The firm uses premade synthetic oligos — double-stranded linear DNA between 20 and 30 base pairs — and combines them into longer molecules several hundred base pairs long. The sequence of these molecules designates a bit address and a complex mixture exists in each pool. "The fact a molecule was there means it's a one," Park explained. "If you don't read back the address it means it's a zero…You don't need a separate designation between addresses and the value."
So far, the team has encoded 14 gigabytes worth of Wikipedia data using its scheme and its prototype, dubbed Shannon, in honor of information theory pioneer Claude Shannon.
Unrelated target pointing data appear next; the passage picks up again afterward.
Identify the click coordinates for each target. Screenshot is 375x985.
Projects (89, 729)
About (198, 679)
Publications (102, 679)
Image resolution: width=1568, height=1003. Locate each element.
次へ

The L-shaped machine takes up a room, measuring 14 feet by 12 feet. Using modified inkjet print heads, it deposits droplets containing DNA on a polymer "webbing," Catalog CTO Dave Turek explained, which are later pooled.
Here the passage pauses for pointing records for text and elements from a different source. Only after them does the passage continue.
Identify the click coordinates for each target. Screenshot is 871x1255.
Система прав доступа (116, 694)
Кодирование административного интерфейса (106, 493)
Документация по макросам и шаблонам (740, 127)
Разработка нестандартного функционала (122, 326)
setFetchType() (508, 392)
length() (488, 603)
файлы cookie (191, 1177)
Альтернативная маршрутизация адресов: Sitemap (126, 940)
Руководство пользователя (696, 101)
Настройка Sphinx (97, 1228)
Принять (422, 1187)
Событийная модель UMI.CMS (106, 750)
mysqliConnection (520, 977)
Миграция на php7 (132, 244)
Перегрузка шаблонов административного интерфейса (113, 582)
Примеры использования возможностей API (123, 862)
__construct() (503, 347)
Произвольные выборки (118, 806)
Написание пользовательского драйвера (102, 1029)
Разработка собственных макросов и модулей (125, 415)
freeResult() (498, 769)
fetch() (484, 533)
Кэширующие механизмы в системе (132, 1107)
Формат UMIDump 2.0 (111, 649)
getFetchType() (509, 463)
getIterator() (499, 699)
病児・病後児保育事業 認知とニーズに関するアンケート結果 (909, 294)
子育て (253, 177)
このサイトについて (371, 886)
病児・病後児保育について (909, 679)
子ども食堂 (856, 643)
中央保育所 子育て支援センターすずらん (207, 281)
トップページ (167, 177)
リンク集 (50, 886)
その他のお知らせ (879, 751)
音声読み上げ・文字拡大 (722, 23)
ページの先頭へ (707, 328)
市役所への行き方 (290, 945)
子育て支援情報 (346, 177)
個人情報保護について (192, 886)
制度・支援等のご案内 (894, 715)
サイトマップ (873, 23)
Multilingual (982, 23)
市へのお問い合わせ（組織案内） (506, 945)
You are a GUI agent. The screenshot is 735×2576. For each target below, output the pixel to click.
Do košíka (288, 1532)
Data starts out digitally encoded, runs through several software filters and ends up in a test tube, where it can be extracted using next-generation sequencing. Shannon can write data at speeds of over 10 megabytes per second and can store up to 1.6 terabytes of compressed data in a single run. But the future of Shannon is unclear and Turek said the firm is not planning to mass produce them to ship to customer sites. The pilot projects will also help Catalog determine whether the market is more in need of products or services.
For reading data, Catalog primarily uses nanopore sequencers, including the PromethIon, because it needs to analyze molecules longer than what many short-read Illumina platforms can sequence directly and the data format can tolerate lower fidelity to gain higher throughput.
In addition to providing archival storage, DNA-based data could be embedded into glass or other materials, Heudecker said, potentially surreptitiously. DNA could be used to ensure authenticity or provenance or used to encode instructions.
Some use cases verge on science fiction. "If we're going to send people to Mars, we'd want to equip them with the most important knowledge," Park said. "The only way to send that much information would be something like DNA. Going the other direction, a space probe could collect loads of information and send that back to Earth.
But Catalog's future isn't just on the final frontier. The company plans to enable computing to be done on the data stored in DNA, achieved with the use of enzymes and molecular processes.
It's the "opposite end of the spectrum from quantum computing, which is very complex, but can only be done on small amounts of data," Heudecker said. The complexity of operations that could be performed "will be less than what you find in traditional or quantum computing options, but the volume of data and [low] power consumption makes it much more competitive for a variety of use cases," he said.
In cases where you might want to perform the same operation across huge volumes of data, DNA-based computing could be the only way to do it. Pattern matching within datasets or searching over large amounts of unstructured data are two potential use cases for such technology. And the low power consumption of a DNA-based computer could make it appealing to people developing machine learning algorithms, where vast amounts of data are needed to train models.
Park said Catalog is already on its way to creating a working DNA-based computing architecture, having proven it can do random-access memory and duplicate data.
DNA-based data storage still needs to see improvements on the write and read steps, Heudecker said, noting that progress in DNA synthesis hasn't seen the same leaps made by sequencers. But he expects the field to progress in the next decade, with commercially viable DNA-based data storage solutions appearing in as soon as two to three years. "We're probably a decade away from commercial DNA computing where you're processing that data as well," he said.